Author was being kind to Tesla. They will never have viable Robotaxis without LiDar. Look at poor weather events that can fog or make a camera lense blurry. How about terrain that is changing or dynamic and construction zones. Having deep data is not going to help much in those environments. Many have been killed driving their Tesla because they trusted its self-autonomy tech. Lending Tree study revealed Tesla has highest crash rate of 30 car brands.

Robert Thibadeau's avatar

I personally think these systems need to be constructed as fundamentally multimodal where the modality modules can plug and play as needed when confidence in one configuration fails. The full panoply of modalities is certainly in the thousands as with human brains. Each is a data source and sink. I think what Tesla is learning with their humanoids will feed back, in an engineering sense, into the many modalities available even to the relatively impoverished sensory decision action modalities available to network connected vehicles. Clearly Tesla has bought into various modalities of communicating with people with natural language which is particularly well suited to the use case associated with robotaxis and cybercabs. Also, local intelligence may change more quickly than global intelligence.

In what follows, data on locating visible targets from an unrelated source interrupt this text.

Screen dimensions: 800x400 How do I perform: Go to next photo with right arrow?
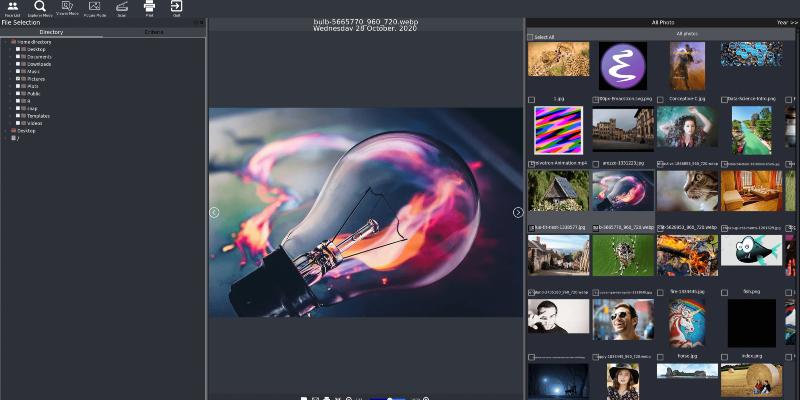[518, 212]
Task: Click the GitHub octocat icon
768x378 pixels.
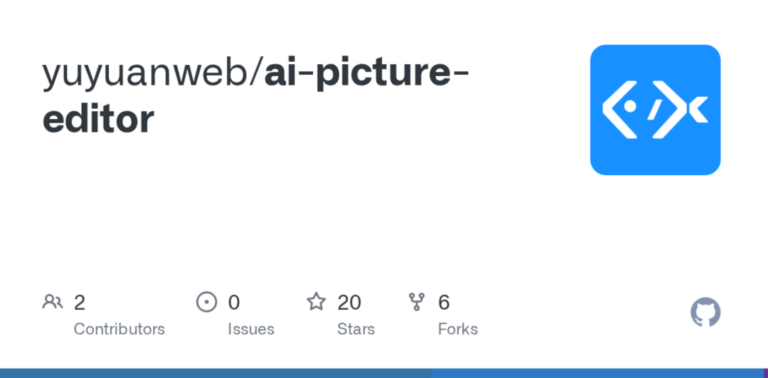Action: 705,312
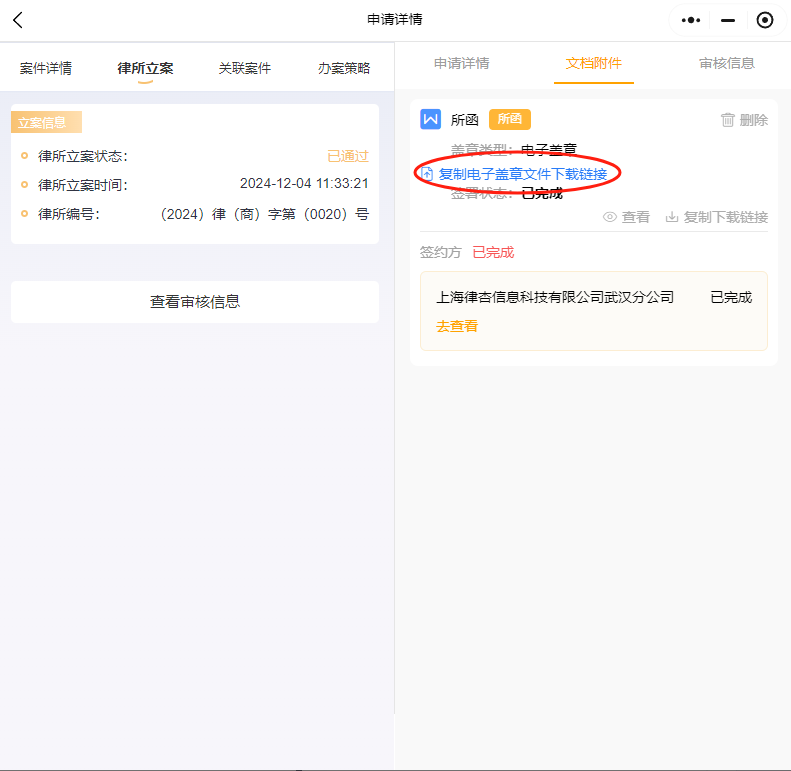Open the 审核信息 tab
Image resolution: width=791 pixels, height=771 pixels.
pyautogui.click(x=727, y=63)
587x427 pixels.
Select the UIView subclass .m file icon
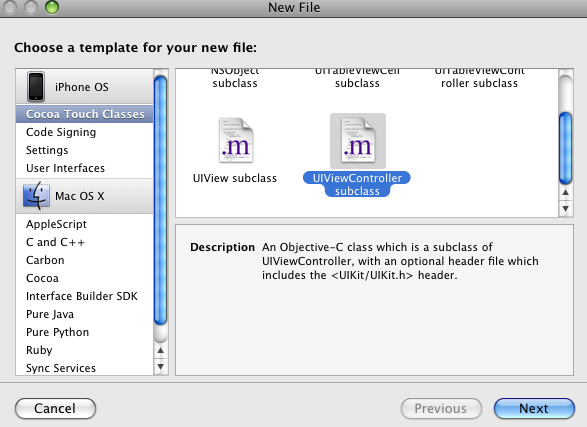pyautogui.click(x=236, y=140)
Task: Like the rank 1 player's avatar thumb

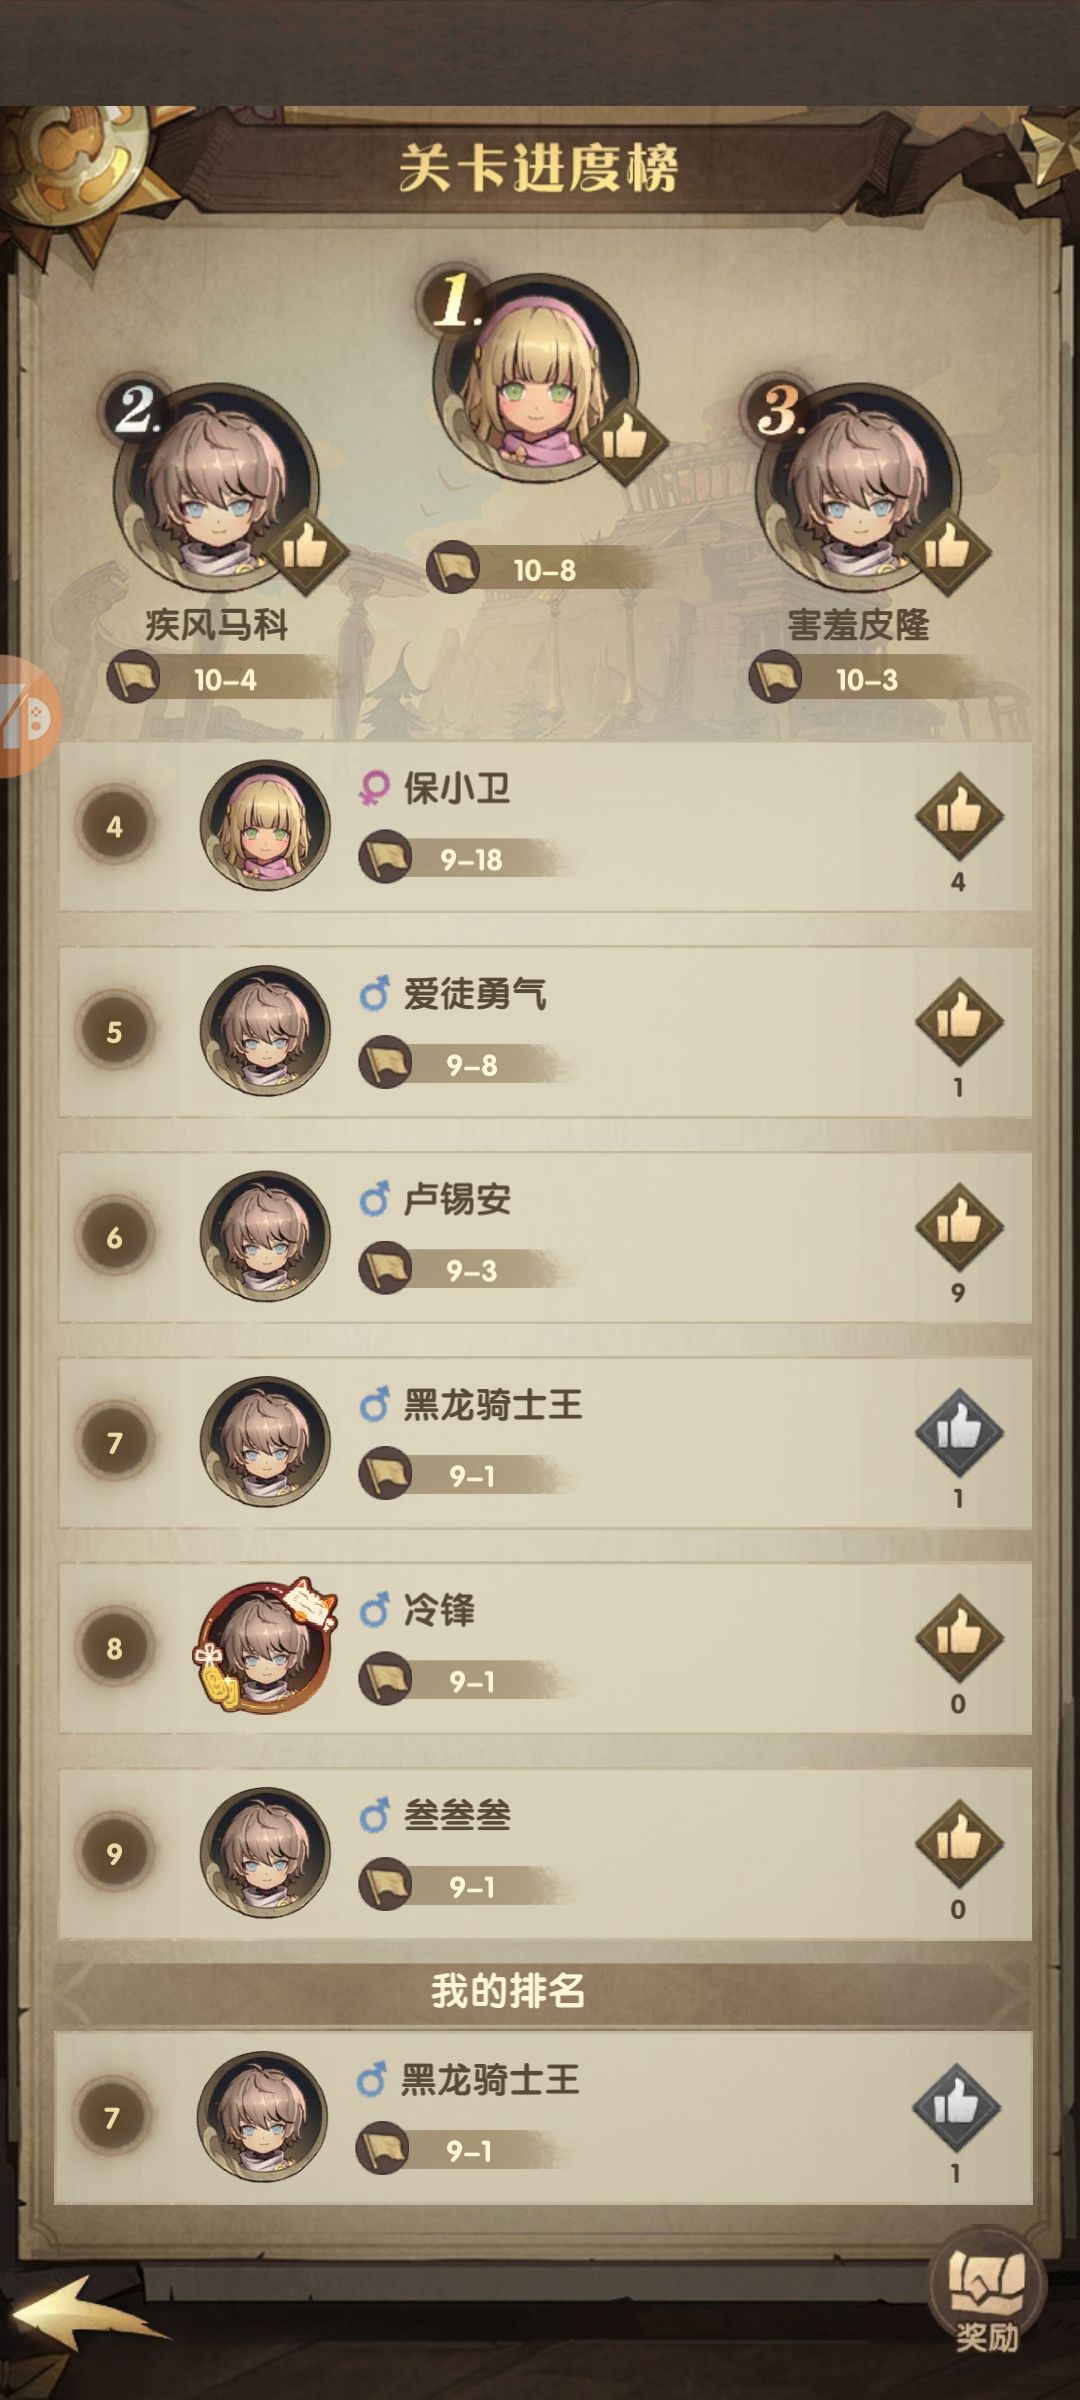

I go back to Freud's Ego, Id, and Superego as not a bad way to think about configuration management among the modalities. https://medium.com/liecatcher/freud-and-mendaciology-5bff28651972 Current technology has all three at work but perhaps not as explicitly as Natural Language systems might find useful. Being able to understand and tell stories is essential to modality management. And cars and taxies ought to be able to dream when they need to reorganize modal use.

People are just things in the modal mix. Teslas do have microphones and speakers already. Robotaxis and cybercabs should never go silent.